• AIM:
Reproduce the listing below verbatim, from its first line up to and including the line that contains "The image size is (1220, 686).". Leave out the pictures.

• STORED ROWS:

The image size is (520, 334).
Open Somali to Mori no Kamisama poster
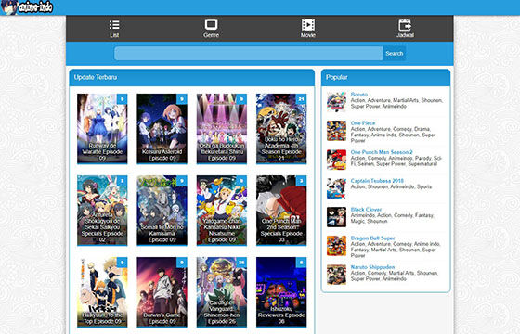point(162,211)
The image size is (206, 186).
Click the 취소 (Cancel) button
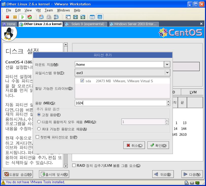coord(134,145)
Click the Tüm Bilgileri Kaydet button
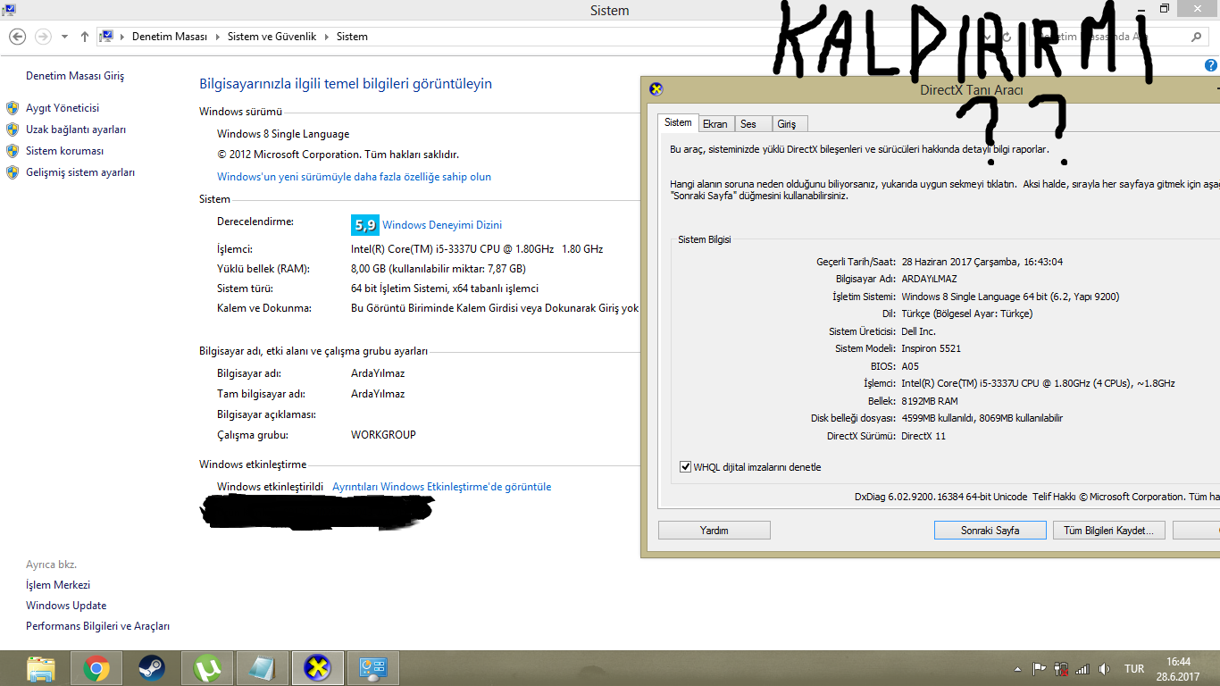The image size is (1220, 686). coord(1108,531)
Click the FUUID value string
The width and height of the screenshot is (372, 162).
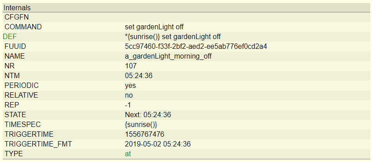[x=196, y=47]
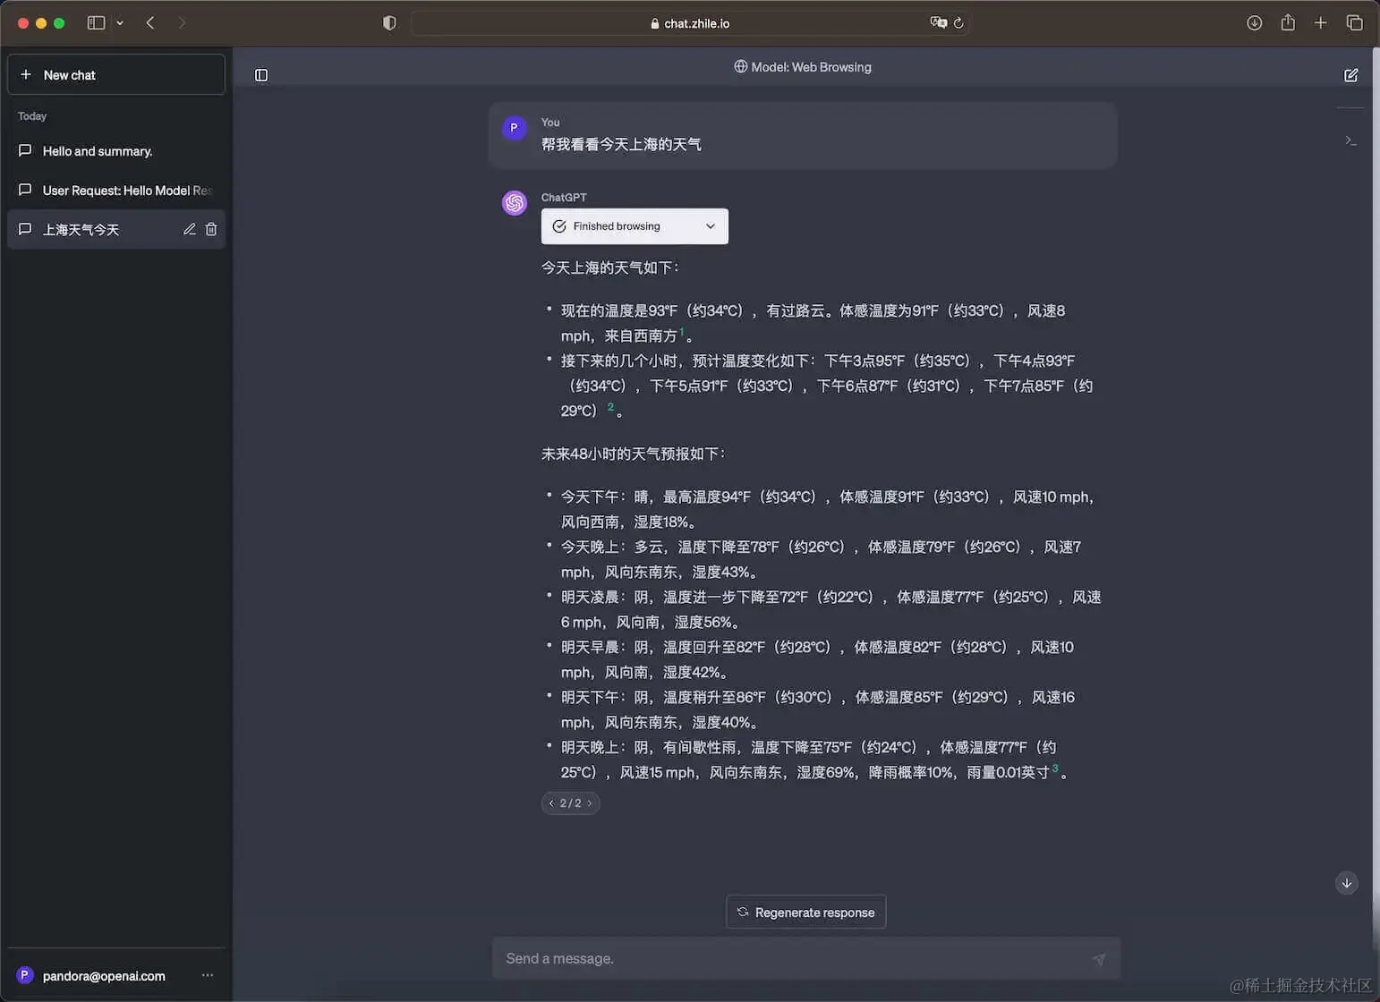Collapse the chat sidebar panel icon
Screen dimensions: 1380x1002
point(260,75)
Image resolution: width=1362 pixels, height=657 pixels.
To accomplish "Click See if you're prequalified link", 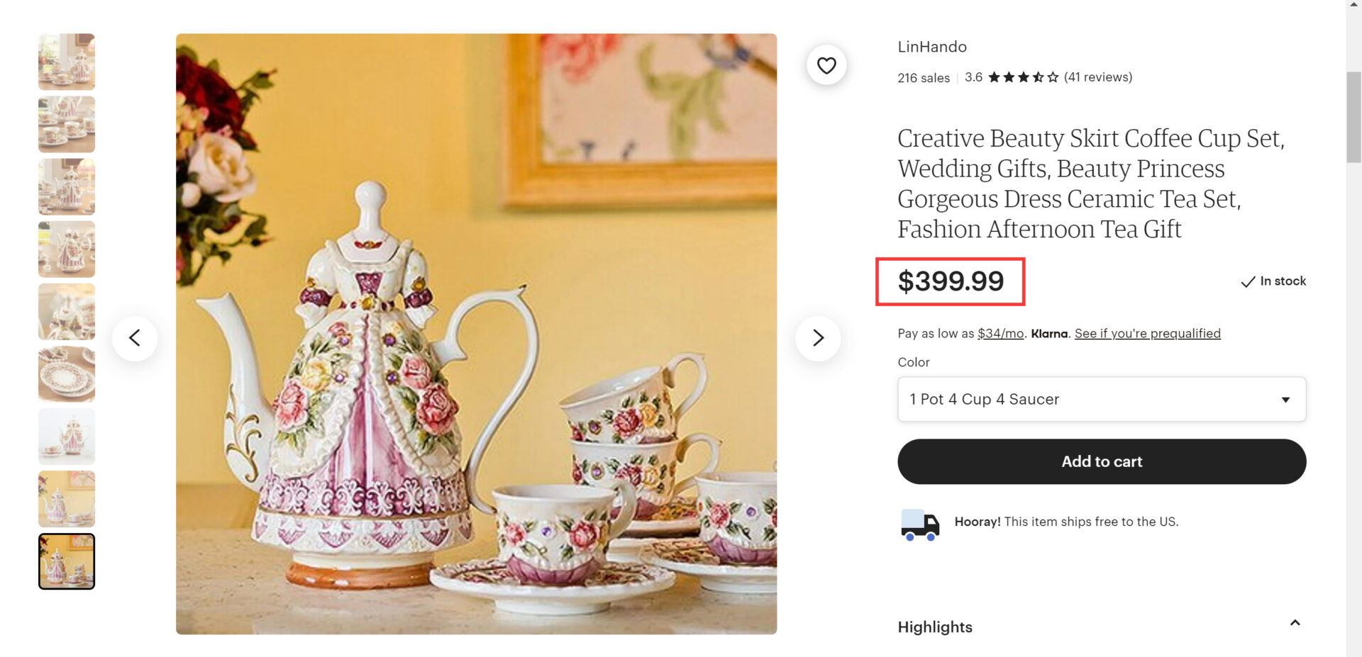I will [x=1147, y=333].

• OUTPUT FOR THIS EXERCISE:
The image size is (520, 334).
Open Somali to Mori no Kamisama poster
point(162,211)
The image size is (206, 186).
Click the 취소 (Cancel) button
coord(134,145)
Click the Tüm Bilgileri Kaydet button
The image size is (1220, 686). coord(1108,531)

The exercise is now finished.